The names Three Mile Island, Chernobyl and now, Fukushima Daiichi are part of a lengthening list of failed nuclear power plants, a list that would have been long with a single name. And of America’s 54 nuclear power stations (add 36 private research reactors plus a few more government systems along the way for a total of 104 U.S.-based reactors), way too many (about 20) are located near vulnerable fault lines. At a time where energy costs are soaring, our ability to shut down a number of these mega-billion dollar facilities appears to be limited… and there are even pressures to build and deploy more of these behemoths to avert financial disaster as fossil fuels are rapidly out-pricing the market’s ability to pay, alternative sources of energy are still lagging behind in terms of large-scale practicality.

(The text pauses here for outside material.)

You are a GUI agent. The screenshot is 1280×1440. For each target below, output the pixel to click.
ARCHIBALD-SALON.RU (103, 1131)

How did the U.S. alter its nuclear energy policy as a result of the Japanese debacle? The March 14^th Washington Post: “‘At this time, we don’t have any information that would cause us to do anything different,’ said Gregory B. Jaczko, chairman of the Nuclear Regulatory Commission, at a White House briefing… White House press secretary Jay Carney, at the same briefing, also defended the use of nuclear power, saying it ‘remains a part of the president's overall energy plan.’” Japan gets (got?) 30% of its electrical power from nuclear facilities; the U.S. gets 20% of its electrical energy needs from such plants.

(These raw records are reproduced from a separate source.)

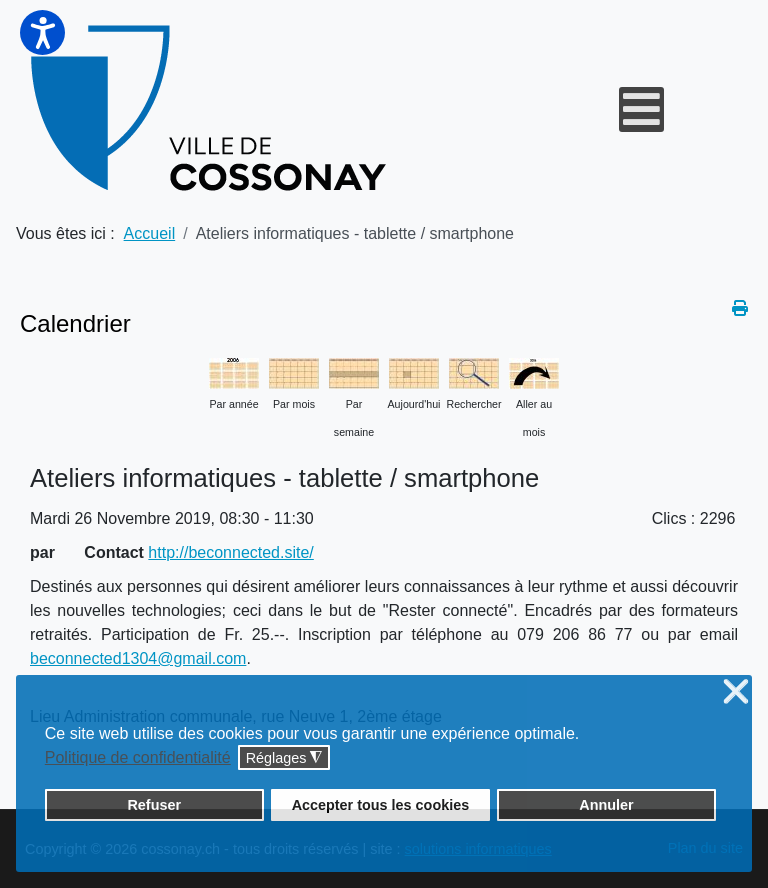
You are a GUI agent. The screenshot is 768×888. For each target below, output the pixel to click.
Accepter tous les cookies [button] (381, 805)
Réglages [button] (284, 758)
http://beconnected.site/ (230, 552)
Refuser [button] (154, 805)
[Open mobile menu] (641, 109)
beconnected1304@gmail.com (138, 658)
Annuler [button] (606, 805)
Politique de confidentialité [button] (138, 757)
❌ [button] (736, 692)
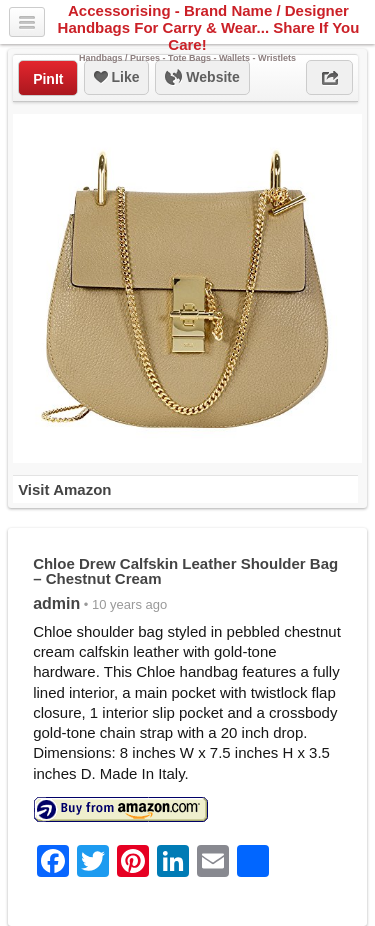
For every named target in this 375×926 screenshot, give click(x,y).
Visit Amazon (64, 489)
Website (202, 78)
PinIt (48, 79)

Nuclear plants aren’t the only high “earthquake risk” generating stations; some forms of energy extract appear to cause quakes. A 2006 3.4 (Richter Scale) quake appears to have been triggered by a geothermal power plant in Basel, Switzerland (what exactly happens when you release all that pent up heat and steam underground?!), leading to a permanent shutdown of the facility. This “failure” resulted in the abandonment of a number of such projects, including one in Northern California.

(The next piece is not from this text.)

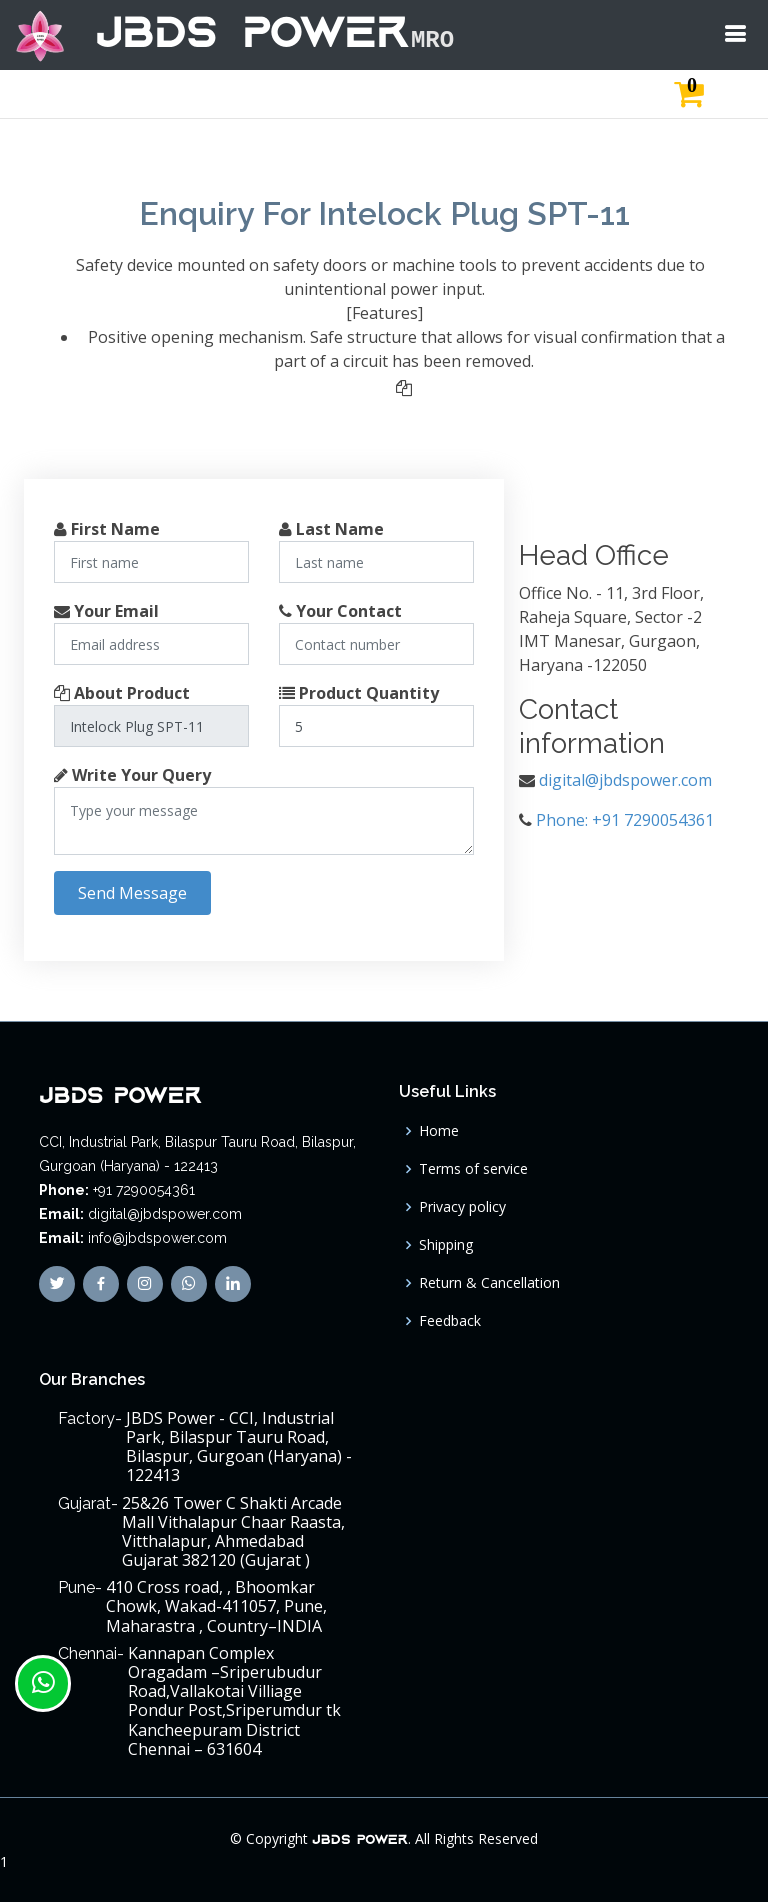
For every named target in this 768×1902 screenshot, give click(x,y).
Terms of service (473, 1169)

In California, there are four nuclear power plants; Diablo Canyon and San Onofre (center and right above) are on or near fault lines on the ocean front. Additional vulnerable facilities sit in quake prone Oregon and Washington. West Coast risks are obvious, but even New York City, the entire state of Utah and the middle of the United States face risks with fault lines that, sooner or later, generate sizeable quakes. That latter region bears some greater attention, according to preparednesspro.com: “Few citizens are fully aware of the New Madrid fault line affecting Missouri, Kentucky, Ohio, Illinois, Indiana, Tennessee and Mississippi. The New Madrid fault even affects some parts of Iowa and Arkansas. In 1811, a succession of 4 full strength earthquakes occurred, followed by horrific aftershocks. As a result of the earthquake, huge fissures opened in the earth and spewed ‘volcanoes’ of silt and bedrock all over the area as well. Today, this same fault line has the potential to create an 8.0 seismic sized earthquake in the next 5 to 10 years which would seriously affect the heartland of America.”

And there are nuclear power plants in this region as well. We make decisions based on current needs and realities, often swallowing hard and ignoring obvious longer-term risks. Perhaps not killing or injuring future generations needs to be a bigger factor in our short-term solutions.

I’m Peter Dekom, and I am still having difficulty actually picturing the pain, suffering and massive loss of life in this Japanese natural disaster.